Accessing WinQual Data
Windows Live Login
- (?) Access in winqual requires a Windows Live login. Similarly, in MS's StackHash client requires the use of Windows Live Sign-in Assistant. Need to determine if the associated library is required for logging in.
- (?) Need to figure out what account we'd use for automated tools
WER Web API
- API documentation: StackHash source download > 3rdparty > WinQual API > Data Services.docx
Breakpad/Soccoro
- Crash dumps are stored in buckets
- "For crash events the bucketing parameters are Application Name, Application Version, Application Build Date, Module Name, Module Version, Module Build Date, Exception Code, and Code Offset"
- (?) Need to understand the overlap between WinQual crash data and Breakpad crash data, map the applicable info, and decide what to do with "additional" info
- (?) Can we make use of individual hit event info in general? (as opposed to just crash cabs)
- (?) Will hangs (heap dumps) need to be handled any differently than minidumps?
- (?) Who do we give access to minidumps?
- (?) What is our current data retention policy?
- We may want to keep hangs around for longer since there may be a lot, and they've never been investigated
- (?) What is our access audit ability?
Cab File Contents (for collector/processor)
- FAQ - WER Services - more info here under the question "What are the different types of memory dumps?"
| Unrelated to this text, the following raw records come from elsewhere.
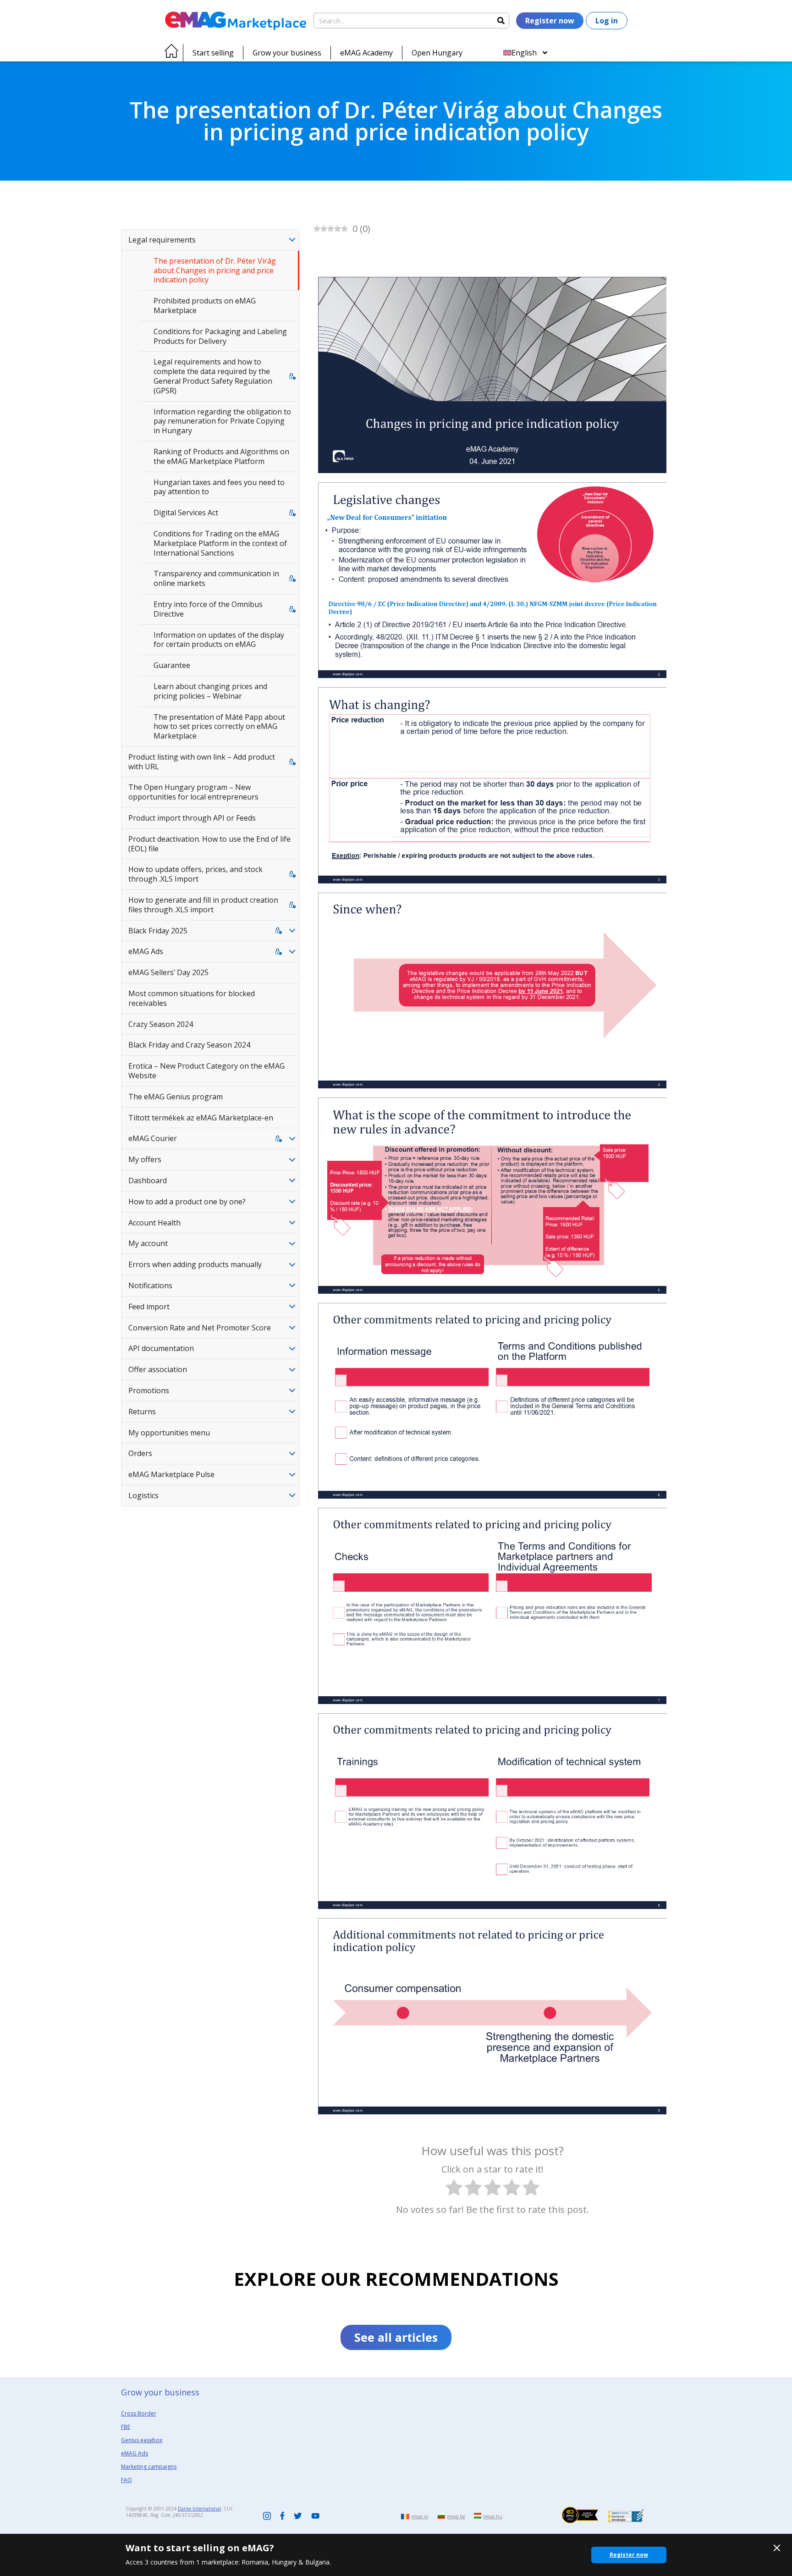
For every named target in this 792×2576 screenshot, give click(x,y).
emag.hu (493, 2516)
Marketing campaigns (148, 2467)
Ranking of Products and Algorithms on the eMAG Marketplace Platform (221, 456)
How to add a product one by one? (187, 1202)
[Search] (501, 20)
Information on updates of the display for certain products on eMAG (219, 640)
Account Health (154, 1223)
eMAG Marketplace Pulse (171, 1474)
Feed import (149, 1307)
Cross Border (138, 2413)
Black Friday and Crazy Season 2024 (189, 1045)
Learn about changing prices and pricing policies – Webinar (210, 691)
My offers (144, 1159)
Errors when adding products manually (195, 1264)
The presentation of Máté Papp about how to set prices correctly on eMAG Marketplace (219, 726)
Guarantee (172, 665)
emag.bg (456, 2516)
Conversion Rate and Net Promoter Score (199, 1328)
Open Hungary (437, 53)
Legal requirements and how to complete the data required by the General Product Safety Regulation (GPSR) (213, 376)
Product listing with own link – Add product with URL (201, 762)
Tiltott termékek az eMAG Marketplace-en (200, 1118)
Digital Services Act (186, 512)
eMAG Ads (145, 951)
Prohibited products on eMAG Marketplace (205, 305)
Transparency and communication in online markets (216, 578)
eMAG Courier (152, 1138)
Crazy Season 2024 (160, 1024)
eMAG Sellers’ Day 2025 (168, 972)
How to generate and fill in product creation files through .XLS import (203, 905)
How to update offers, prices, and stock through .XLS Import (195, 874)
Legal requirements (162, 240)
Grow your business (287, 53)
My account (148, 1243)
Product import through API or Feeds (192, 818)
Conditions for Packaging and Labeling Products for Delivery (220, 336)
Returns (142, 1412)
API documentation (161, 1348)
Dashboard (147, 1180)
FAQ (126, 2480)
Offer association (157, 1369)
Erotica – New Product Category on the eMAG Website (206, 1071)
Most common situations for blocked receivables (191, 998)
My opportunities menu (169, 1433)
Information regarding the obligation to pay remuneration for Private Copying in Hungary (222, 421)
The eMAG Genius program (175, 1097)
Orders (140, 1453)
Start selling (213, 53)
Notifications (150, 1285)
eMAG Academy (366, 53)
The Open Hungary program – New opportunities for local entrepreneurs (193, 792)
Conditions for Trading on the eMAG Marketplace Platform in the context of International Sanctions (220, 543)
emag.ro (420, 2516)
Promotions (148, 1390)
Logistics (143, 1495)
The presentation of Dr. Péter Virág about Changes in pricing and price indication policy (215, 270)
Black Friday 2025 (157, 931)
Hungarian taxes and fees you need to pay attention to (219, 487)
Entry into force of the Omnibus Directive (208, 609)
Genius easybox (141, 2440)
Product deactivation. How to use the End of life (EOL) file (209, 844)
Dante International (199, 2508)
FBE (125, 2427)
- WERInternalMetadata.xml - (possibly) not present if version.txt is. Includes
- OSVersionInformation - windows version info, architecture, etc.
- ProblemSignatures - event type (crash/hang), crashing executable name, exe version/timestamp, methodDef token of faulting method (?), and IL offset of faulting instruction (?)
- DynamicSignatures -
- SystemInformation - HW info. What's an MID?
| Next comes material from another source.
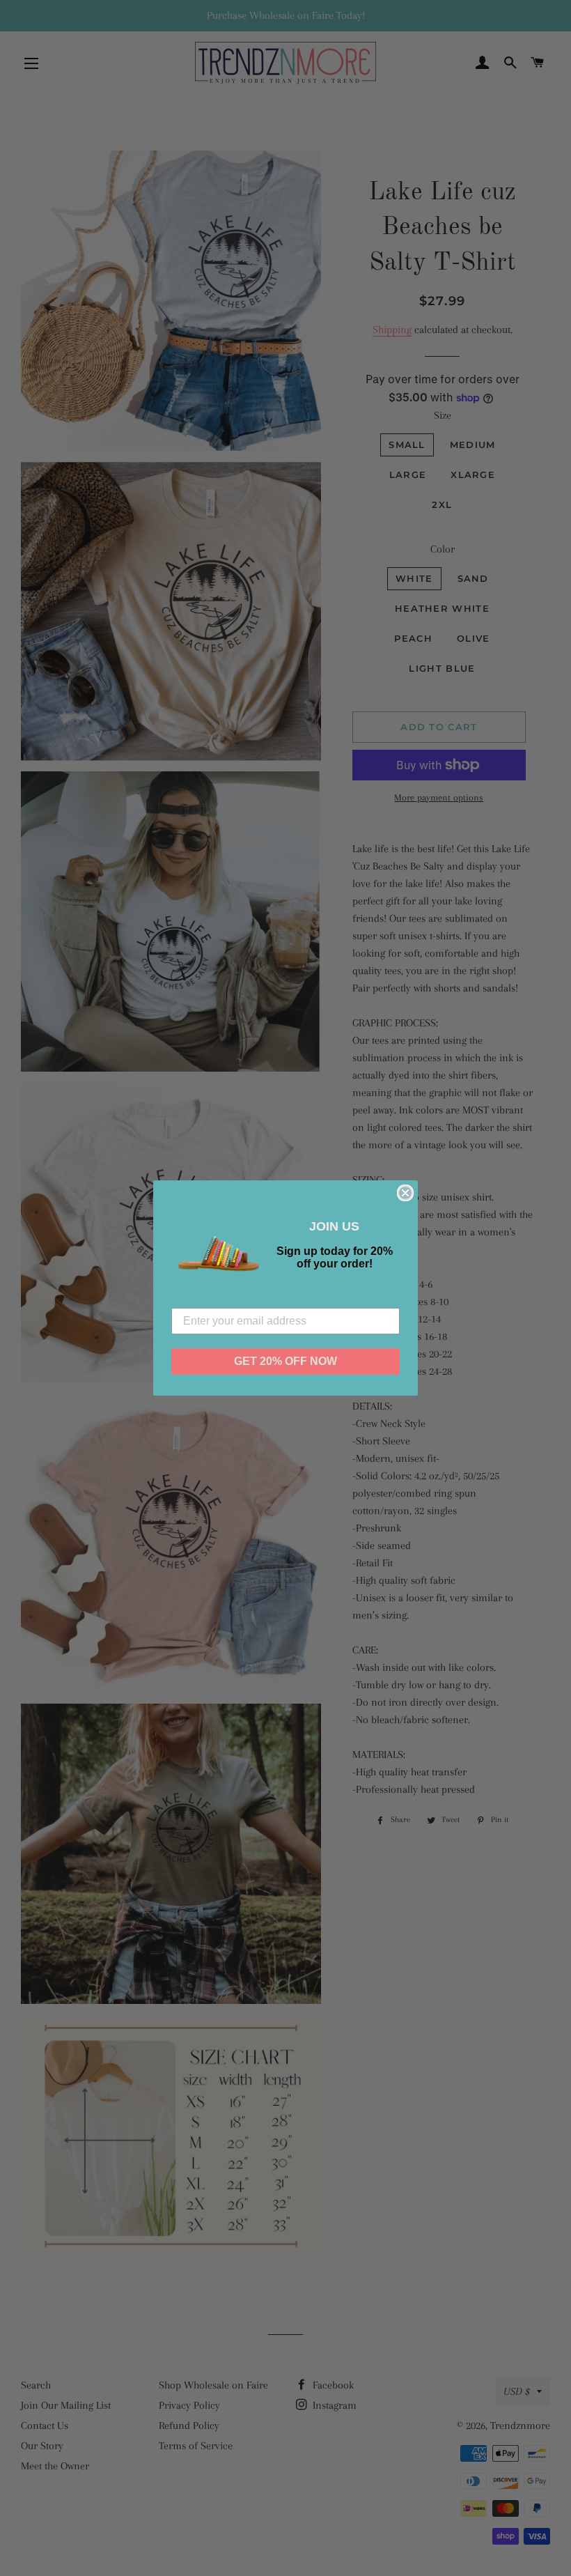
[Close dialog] (405, 1193)
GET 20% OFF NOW (285, 1361)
- AppCompat.txt (also all lower) - not present if WERDataCollectionFailure.txt is. Includes information on all images loaded by the process.
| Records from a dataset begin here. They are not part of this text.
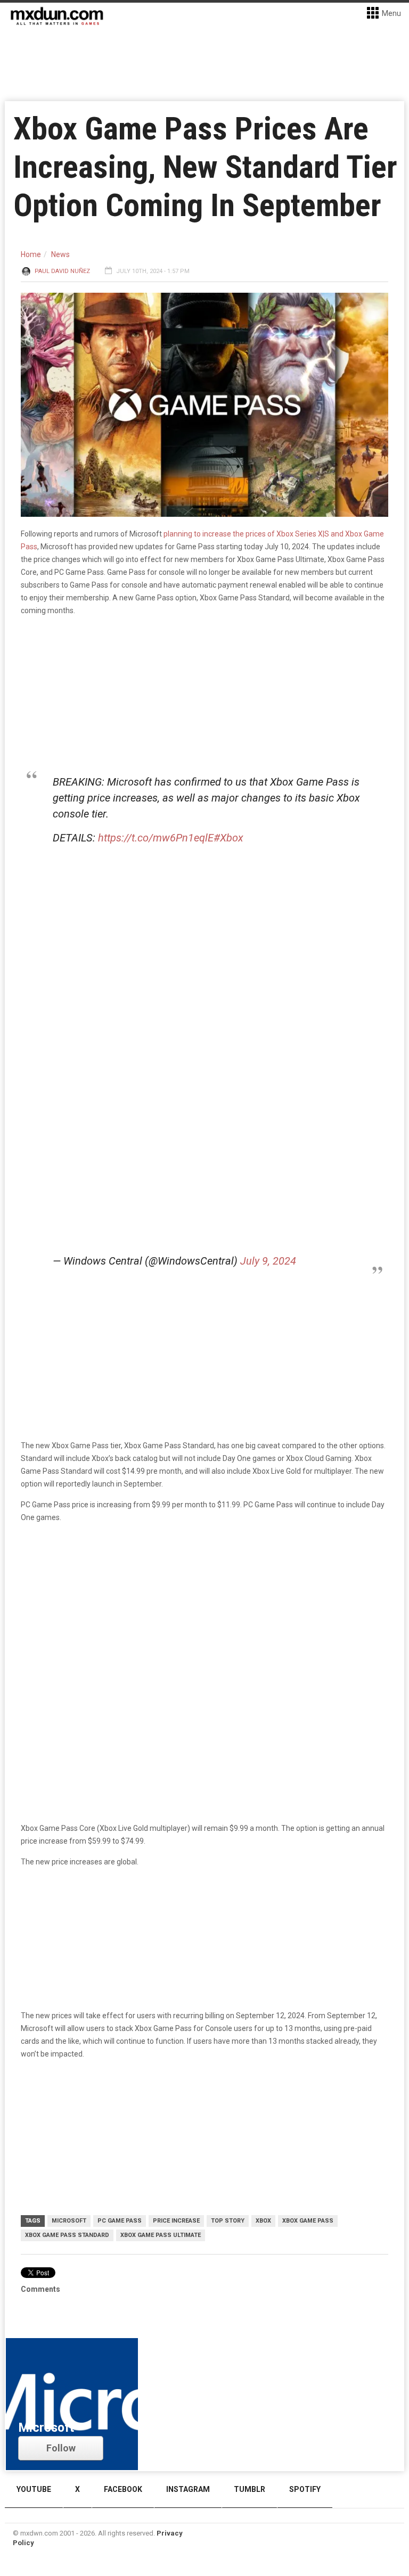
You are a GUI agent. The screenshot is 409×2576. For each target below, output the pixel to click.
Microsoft (69, 2220)
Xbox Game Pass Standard (67, 2235)
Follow (61, 2448)
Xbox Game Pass (307, 2220)
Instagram (188, 2489)
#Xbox (228, 837)
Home (31, 254)
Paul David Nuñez (62, 271)
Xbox (263, 2220)
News (60, 254)
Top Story (227, 2220)
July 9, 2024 (268, 1260)
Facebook (123, 2489)
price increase (176, 2220)
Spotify (305, 2489)
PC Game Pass (119, 2220)
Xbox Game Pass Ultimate (160, 2235)
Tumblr (249, 2489)
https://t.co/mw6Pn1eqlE (156, 837)
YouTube (34, 2489)
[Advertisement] (204, 1614)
- WERDataCollectionFailure.txt - includes error message if processing failed in MS.
- version.txt - only came across this once. Only included OS version.
- For crashes
- ______.{m}dmp - minidump file. These types of dumps already appeared to be handled according to http://code.google.com/p/google-breakpad/wiki/ProcessorDesign
- For hangs
- <process-name>.xml - additional hang metadata like the wait chain list
- memory.hdmp - info about the difference between a heapdump and a minidump outlined here
Future Investigations
- Consider providing a solution (link) when the user is presented with the Windows crash dialog
- Can even link to an exe (if part of the "Designed for Windows" logo program), which may be a good idea for last ditch effort if even Firefox's safe mode fails (application files no longer pristine, need reinstall).